2.3.2 Types of Algorithms Used

While the purpose of this session is not to get into the technical details of how each of
these different approaches works, below is a list of some of the key recommendation
algorithms that Netflix uses to recommend content to its subscribers:

• Personal Video Ranker (PVR)


• Top-N
• Trending
• Continue Watching
• Video-Video Similarity (Sims)
• Genre
• Page Generation
• Evidence Selection

These algorithms combine statistical methods with machine learning, with a combination
of supervised and unsupervised machine learning. We will cover these approaches in greater
detail later in the course.

2.3.3 Complications with Recommendation Algorithms

There are three major complications that these recommendation algorithms pose, which
Netflix is attempting to solve for:
6 Lecture 2: Steve Eglash

• “Cold starting” a new user—because these algorithms rely so heavily on user


behavior and input to provide accurate recommendations, generating
recommendations for a new user without limited input data is very difficult;
• Different users, different moods—many subscribers share a Netflix account, and so
recommendations to that one account might not be relevant for all of the
subscribers who are using it, and additionally, even an individual subscriber has
different moods, and therefore might not be interested in a certain type of
recommendations from one day to the next; accounting for idiosyncracies in
people’s taste and desires is difficult;
• Optimizing around the right goals—Netflix’s ultimate goal is to keep subscribers
engaged, but depending on which metrics they pick as a proxy for this big-picture
goal, they may achieve very different outcomes, and some of those outcomes might
not actually be what’s best for the subscriber or society as a whole (Netflix’s CEO
once said that Netflix’s biggest competitor is “people’s sleep”);

The first and second challenges become technical problems that Netflix is attempting to
solve through a variety of different product features and choices. For example, subscribers
now have the ability to set “profiles” for different users who are sharing the same Netflix
account, so that it is easier to recommend relevant content to each individual user within
their own profile. Cold starting has become easier as Netflix has had more trend-related
data upon which to base its recommendations, because it can recommend content based
on behavior it has seen from all of its users in aggregate.

The last challenge, however, is a much more fundamental one that does not have a simple
technical fix.
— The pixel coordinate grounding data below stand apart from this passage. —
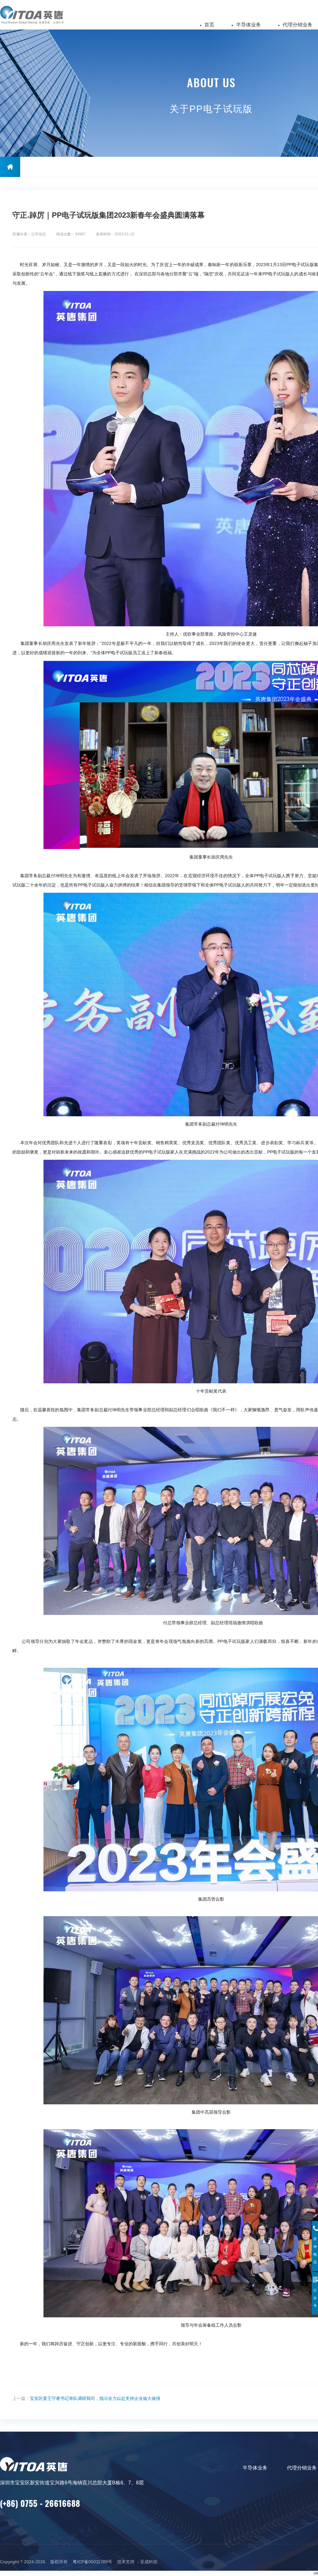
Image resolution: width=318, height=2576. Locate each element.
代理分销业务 (297, 24)
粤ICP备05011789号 (92, 2561)
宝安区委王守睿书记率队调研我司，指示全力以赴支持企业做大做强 (95, 2398)
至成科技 (148, 2561)
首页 (209, 24)
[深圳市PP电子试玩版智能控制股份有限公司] (39, 14)
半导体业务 (248, 24)
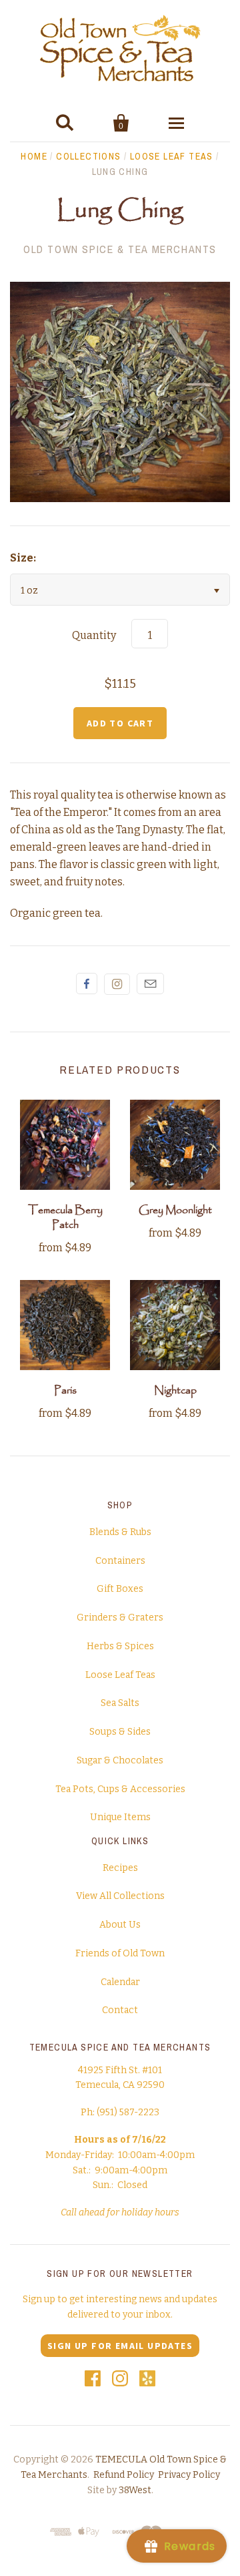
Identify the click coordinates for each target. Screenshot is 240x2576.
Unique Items (120, 1817)
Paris (65, 1390)
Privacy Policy (189, 2475)
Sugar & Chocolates (120, 1760)
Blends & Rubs (120, 1532)
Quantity (94, 635)
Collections (88, 156)
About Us (120, 1924)
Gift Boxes (120, 1588)
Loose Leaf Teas (171, 156)
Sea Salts (120, 1703)
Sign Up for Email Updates (120, 2346)
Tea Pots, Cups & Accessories (120, 1789)
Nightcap (175, 1390)
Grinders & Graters (120, 1617)
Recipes (120, 1868)
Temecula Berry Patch (65, 1217)
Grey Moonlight (175, 1210)
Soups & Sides (120, 1731)
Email (150, 983)
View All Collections (120, 1896)
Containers (120, 1560)
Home (34, 156)
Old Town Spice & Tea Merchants (120, 249)
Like (86, 983)
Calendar (120, 1982)
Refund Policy (123, 2475)
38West (135, 2490)
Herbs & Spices (120, 1646)
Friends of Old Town (120, 1953)
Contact (120, 2010)
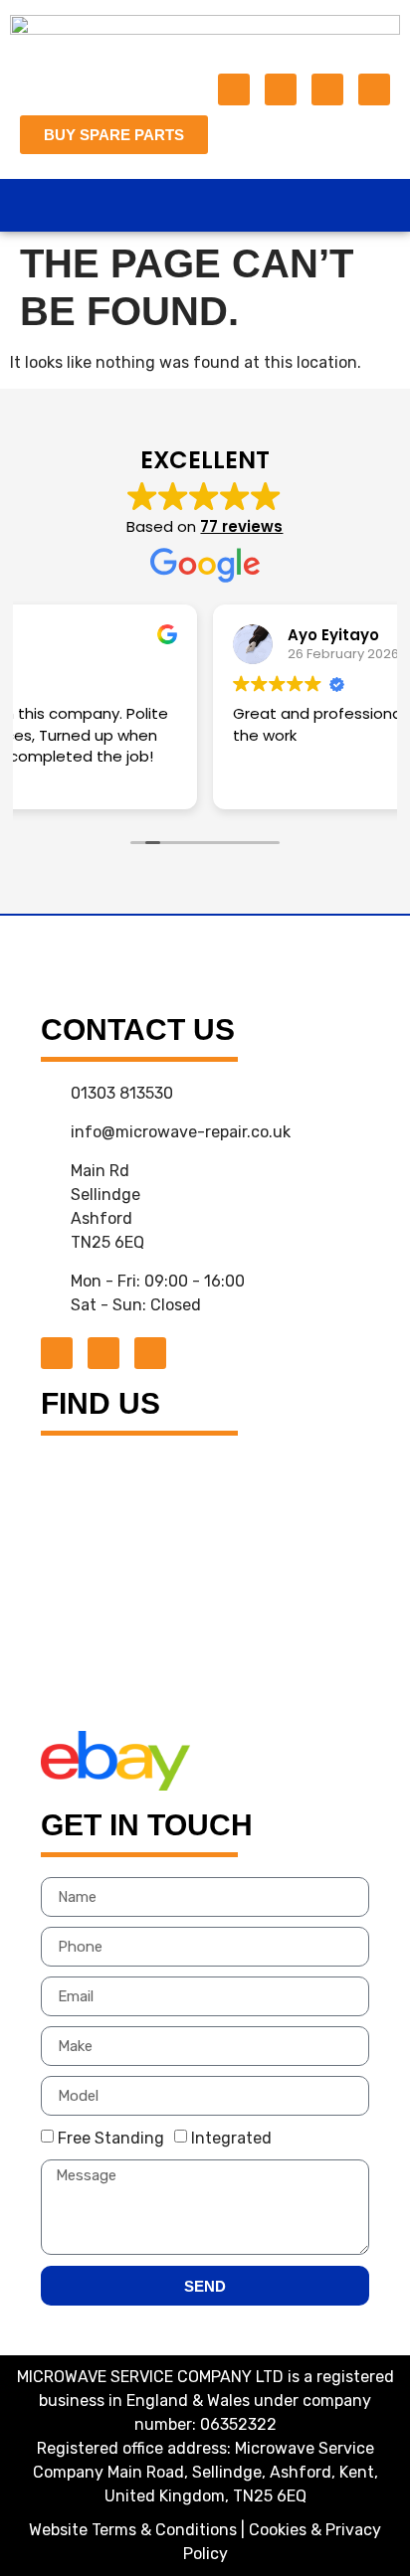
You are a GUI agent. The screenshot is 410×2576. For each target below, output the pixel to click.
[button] (205, 205)
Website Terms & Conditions (133, 2529)
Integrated (231, 2138)
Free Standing (111, 2138)
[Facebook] (234, 89)
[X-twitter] (281, 89)
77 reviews (241, 526)
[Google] (327, 89)
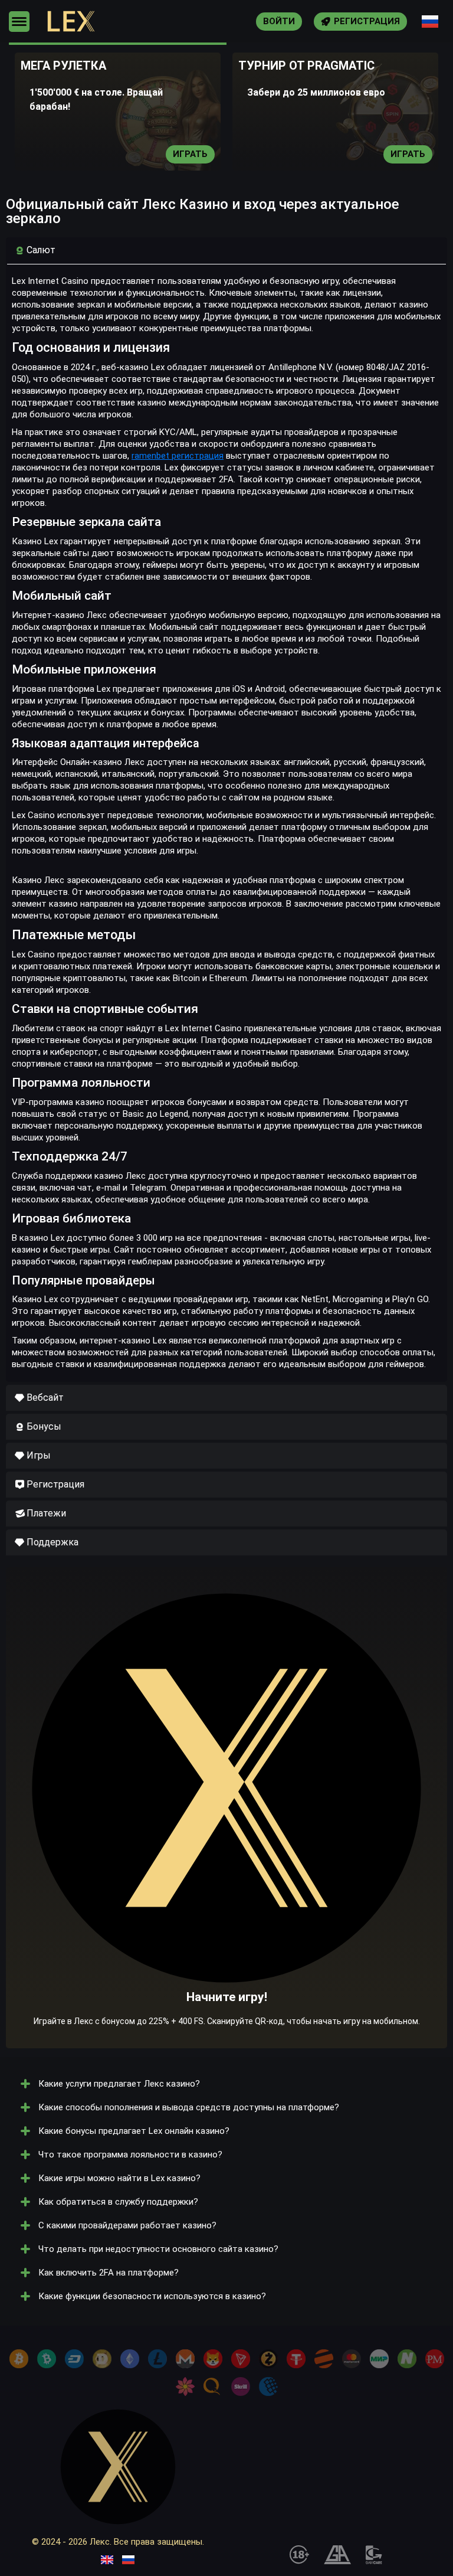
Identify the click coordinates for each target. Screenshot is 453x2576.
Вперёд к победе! (226, 1831)
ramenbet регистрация (178, 455)
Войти (279, 21)
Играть (190, 154)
Netflix runs many different experiments in how to optimize its algorithms to
maximize monthly subscriber retention. Netflix is not alone in having to determine how
to optimize performance of its algorithms. Thinking about the unintended consequences of
how we articulate why and what we are doing is a critical theme of this course.
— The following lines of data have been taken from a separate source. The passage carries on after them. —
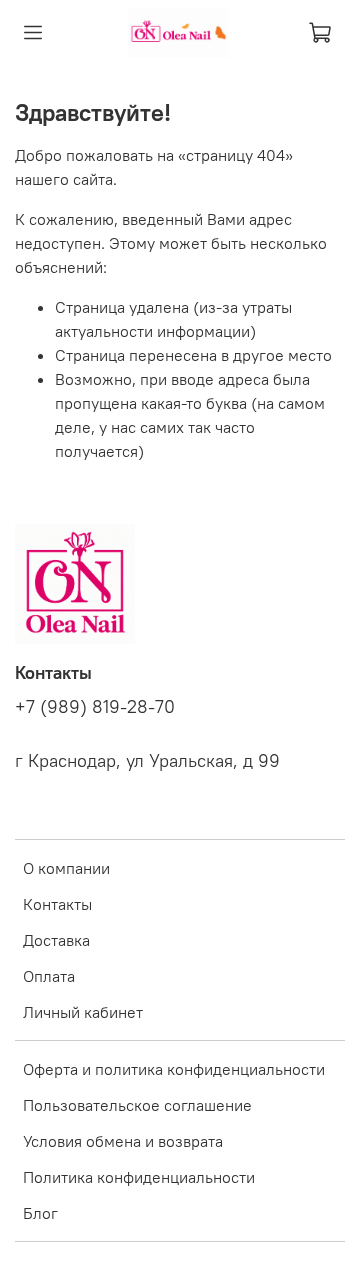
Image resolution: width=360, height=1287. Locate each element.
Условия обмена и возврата (123, 1141)
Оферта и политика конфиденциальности (174, 1069)
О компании (66, 868)
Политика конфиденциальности (139, 1177)
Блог (40, 1213)
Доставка (56, 940)
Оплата (49, 976)
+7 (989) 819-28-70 (95, 707)
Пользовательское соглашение (137, 1105)
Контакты (57, 904)
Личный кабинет (83, 1012)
2.3.4 The Importance of Recommendation Algorithms to Netflix Today

Are accurate content recommendations as critical to Netflix’s business model today as they
were in the early days of the company? Today, Netflix produces high quality content that
brings subscribers to the platform as much as content made by other creators; however,
they were only able to achieve this status as content creator because of their success as a
content discovery and viewing platform through personalized recommendations.
7 Lecture 2: Steve Eglash

The answer to this question—whether content recommendations are integral to Netflix


today—is dependent in part on subscribers’ behavior when they visit the platform. If the
typical subscriber is using Netflix as more of a library than a content discovery tool,
recommendations are far less important to those subscribers staying engaged on the
platform than having high quality, relevant content available to stream is. Additionally,
if most subscribers who visit Netflix’s platform are interested in watching the same small
subset of Netflix’s available content, it becomes much less important to have highly
personalized recommendations for each subscriber; Netflix could simply point everyone to
the same subset of top-performing content.
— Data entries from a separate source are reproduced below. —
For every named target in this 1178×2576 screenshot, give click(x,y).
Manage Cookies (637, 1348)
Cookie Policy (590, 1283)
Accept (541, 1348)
Additionally, back when Netflix was mailing DVDs to subscribers, the cost of watching
something was high; you had to place your order and wait for the movie to arrive in the
mail. Now that the cost of watching something on Netflix is relatively cheap—you can
decide what to watch and whether you like it all within a span of five minutes, rather than
several days—does the importance of relevant recommendations go down?

As Netflix has switched from solely streaming to content creation, its subscribers’
preference and behavior data becomes even more valuable as a tool for understanding what
content to create, rather than what content to recommend. This data becomes a critical
competitive advantage for Netflix in the highly competitive and margins-challenged
entertainment industry. The question, remains, however, as to whether it makes sense for
Netflix to pursue content creation as a primary business model and revenue driver. Though
there is not time for discussion of this topic in today’s session, this could be a good project
topic for the class.

In addition to the business challenges of content creation, there is also the question of
whether algorithmically-generated (or facilitated) art is interesting and valuable. If we are
only fed content that is based on inputs and analysis from our own preferences, we will
never be pushed to watch or consume media that challenges our understanding of the
world. The professors related this a bit to eating sugar—it is pleasant in the moment, but
without the long-term rewards that we all prefer in a deeper way. This challenge is not
only relevant for Netflix but also for any internet company that is using data to recommend
content, like Facebook.

2.3.5 The Netflix Prize


8 Lecture 2: Steve Eglash

In 2006, Netflix launched a competition to improve its content recommendation service.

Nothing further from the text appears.